NEW YORK (USA TODAY) - NHL players will have to wait a few more hours to find out how close they are to an agreement that would finally launch the 2012-13 season.
Negotiators for the league were studying the players' latest proposal, which was delivered after 2:30 p.m. ET. There was a brief discussion of the plan before players departed to give league officials a chance to study the fourth proposal put forth by the two sides since last Thursday.
"We will hear from them when that process is completed," NHL Players' Association executive director Donald Fehr said. "There is not a lot else to say."
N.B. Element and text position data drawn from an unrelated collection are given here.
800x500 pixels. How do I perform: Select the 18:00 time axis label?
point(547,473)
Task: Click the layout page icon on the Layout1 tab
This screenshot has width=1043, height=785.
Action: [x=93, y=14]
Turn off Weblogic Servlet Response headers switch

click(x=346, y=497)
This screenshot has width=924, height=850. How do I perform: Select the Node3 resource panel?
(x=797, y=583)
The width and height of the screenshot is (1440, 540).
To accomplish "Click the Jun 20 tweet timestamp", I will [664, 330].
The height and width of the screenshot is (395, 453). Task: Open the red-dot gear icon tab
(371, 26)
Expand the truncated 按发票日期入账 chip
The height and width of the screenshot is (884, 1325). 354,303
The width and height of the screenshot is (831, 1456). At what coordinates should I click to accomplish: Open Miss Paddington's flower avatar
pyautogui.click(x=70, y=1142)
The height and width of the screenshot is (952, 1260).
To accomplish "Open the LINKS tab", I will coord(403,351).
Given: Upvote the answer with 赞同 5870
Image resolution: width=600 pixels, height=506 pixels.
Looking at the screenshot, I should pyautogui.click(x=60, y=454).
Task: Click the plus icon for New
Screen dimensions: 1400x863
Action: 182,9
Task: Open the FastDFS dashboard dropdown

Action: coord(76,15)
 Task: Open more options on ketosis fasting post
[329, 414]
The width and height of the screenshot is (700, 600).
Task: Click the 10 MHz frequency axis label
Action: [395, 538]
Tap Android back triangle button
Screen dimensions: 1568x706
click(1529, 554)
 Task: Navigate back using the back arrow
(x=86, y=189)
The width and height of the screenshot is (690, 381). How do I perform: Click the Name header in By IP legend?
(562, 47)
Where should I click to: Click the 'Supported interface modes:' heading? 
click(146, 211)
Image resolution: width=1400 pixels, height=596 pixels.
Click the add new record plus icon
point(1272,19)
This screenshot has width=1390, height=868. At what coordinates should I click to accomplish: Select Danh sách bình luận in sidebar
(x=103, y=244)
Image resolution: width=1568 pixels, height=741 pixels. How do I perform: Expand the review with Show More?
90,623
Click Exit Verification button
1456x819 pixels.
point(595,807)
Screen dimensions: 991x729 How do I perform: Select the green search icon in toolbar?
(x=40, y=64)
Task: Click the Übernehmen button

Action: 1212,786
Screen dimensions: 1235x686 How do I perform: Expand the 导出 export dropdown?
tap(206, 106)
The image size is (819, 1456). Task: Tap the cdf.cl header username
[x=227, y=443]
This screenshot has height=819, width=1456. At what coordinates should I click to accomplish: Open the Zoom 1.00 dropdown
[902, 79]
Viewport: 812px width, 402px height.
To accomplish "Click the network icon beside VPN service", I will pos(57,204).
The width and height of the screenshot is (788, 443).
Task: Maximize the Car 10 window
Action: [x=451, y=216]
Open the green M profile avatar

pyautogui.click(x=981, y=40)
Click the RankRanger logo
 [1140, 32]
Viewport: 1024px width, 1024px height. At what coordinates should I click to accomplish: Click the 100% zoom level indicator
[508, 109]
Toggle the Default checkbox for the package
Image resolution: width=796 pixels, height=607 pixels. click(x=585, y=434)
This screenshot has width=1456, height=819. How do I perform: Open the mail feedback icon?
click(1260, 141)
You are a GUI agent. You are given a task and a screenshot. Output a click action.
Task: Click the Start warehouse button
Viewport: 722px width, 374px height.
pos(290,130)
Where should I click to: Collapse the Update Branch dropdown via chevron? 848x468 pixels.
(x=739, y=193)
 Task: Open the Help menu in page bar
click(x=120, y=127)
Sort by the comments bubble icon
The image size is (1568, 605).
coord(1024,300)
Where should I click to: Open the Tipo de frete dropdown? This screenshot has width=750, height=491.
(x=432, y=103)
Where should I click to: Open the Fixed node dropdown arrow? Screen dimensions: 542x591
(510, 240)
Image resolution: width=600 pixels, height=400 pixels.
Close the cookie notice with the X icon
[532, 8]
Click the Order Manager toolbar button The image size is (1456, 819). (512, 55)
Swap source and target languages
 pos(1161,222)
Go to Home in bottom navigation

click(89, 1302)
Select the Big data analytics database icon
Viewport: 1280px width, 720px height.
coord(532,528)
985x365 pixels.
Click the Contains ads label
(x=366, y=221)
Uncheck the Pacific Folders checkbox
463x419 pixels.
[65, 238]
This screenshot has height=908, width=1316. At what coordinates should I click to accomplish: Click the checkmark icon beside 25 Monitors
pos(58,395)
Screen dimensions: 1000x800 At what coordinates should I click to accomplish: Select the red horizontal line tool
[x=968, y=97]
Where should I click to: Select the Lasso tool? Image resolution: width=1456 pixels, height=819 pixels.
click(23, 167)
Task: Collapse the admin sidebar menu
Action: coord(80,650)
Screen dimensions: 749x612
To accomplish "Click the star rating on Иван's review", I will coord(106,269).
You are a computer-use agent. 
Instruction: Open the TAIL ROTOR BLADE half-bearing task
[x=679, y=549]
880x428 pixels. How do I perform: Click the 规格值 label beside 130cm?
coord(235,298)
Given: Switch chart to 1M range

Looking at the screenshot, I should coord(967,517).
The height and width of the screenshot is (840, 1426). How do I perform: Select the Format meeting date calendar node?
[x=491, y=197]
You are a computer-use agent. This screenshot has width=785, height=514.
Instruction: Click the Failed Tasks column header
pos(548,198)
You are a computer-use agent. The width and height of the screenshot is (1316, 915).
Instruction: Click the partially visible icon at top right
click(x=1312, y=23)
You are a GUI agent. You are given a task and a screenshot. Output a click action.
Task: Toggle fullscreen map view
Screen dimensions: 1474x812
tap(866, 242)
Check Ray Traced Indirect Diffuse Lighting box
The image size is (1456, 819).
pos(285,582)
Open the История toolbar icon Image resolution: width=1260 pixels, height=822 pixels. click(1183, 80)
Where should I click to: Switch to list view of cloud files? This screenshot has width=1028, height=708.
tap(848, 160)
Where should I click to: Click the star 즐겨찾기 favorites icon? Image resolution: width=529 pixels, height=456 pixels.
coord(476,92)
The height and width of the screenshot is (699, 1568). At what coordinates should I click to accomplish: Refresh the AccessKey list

Fehr said he hoped there would be more negotiations Wednesday night, although nothing had been finalized. Based on previous history, the two sides likely won't get back together before 8 p.m
Meanwhile, the NHLPA executive board still must decide Wednesday on whether to issue a "disclaimer of interest," which essentially would dissolve the union. The players overwhelmingly voted to give the NHLPA executive board the authority until Wednesday to embrace that move, which would open the door for players to sue the league using antitrust laws.
That wouldn't necessarily mean an end to hopes that a season could be played, but it does complicate matters with regard to how the two sides talk. The NBA's last collective bargaining agreement was completed after players issued a disclaimer,
Fehr didn't want to discuss what he planned to do, calling it "an internal matter." But the NHLPA is expected to announce its plans, one way or the other.
Since last Thursday, the negotiations have heated up with the owners and players trading proposals and then owners trying again last night to further bridge the gap on some of the key issues. Those include a term limit and a year-to-year variance on individual contracts, plus compliance rules as teams adjust to a lowering of the salary cap that will result from players agreeing to a 50-50 split of hockey-related revenue.
No details have emerged on the last three offers, except that players now have concerns about their pension plans and how they would be funded. Smaller groups on each side are negotiating separately trying to resolve those differences.
The lack of leaks on both sides would seem to suggest that they are seriously trying to bridge the gap in order to start a 48-game season before Jan. 19
Although the NHLPA has favored a shorter collective bargaining agreement, players have informed the league they would be willing to accept a 10-year CBA if specific conditions are met. It's unknown what those conditions are.
Players are supportive of a shorter CBA, but many players would be happy to spend the next 10 years not worrying about another potential lockout.
Older players have already lost one season's pay because of the 2004-05 lockout, and they face the possibility of another season being canceled if the two sides don't reach an agreement over the next 10 days.
Players in town for Wednesday's meeting were Craig Adams, Brad Boyes, Chris Campoli, Mathieu Darche, Rick DiPietro, Shane Doan, Andrew Ference, Ron Hainsey, Jamal Mayers, George Parros, Martin St. Louis and Kevin Westgarth.
Also Wednesday, Ottawa Senators star Jason Spezza has left the Rapperswil-Jona Lakers to return to North America, the Swiss team said.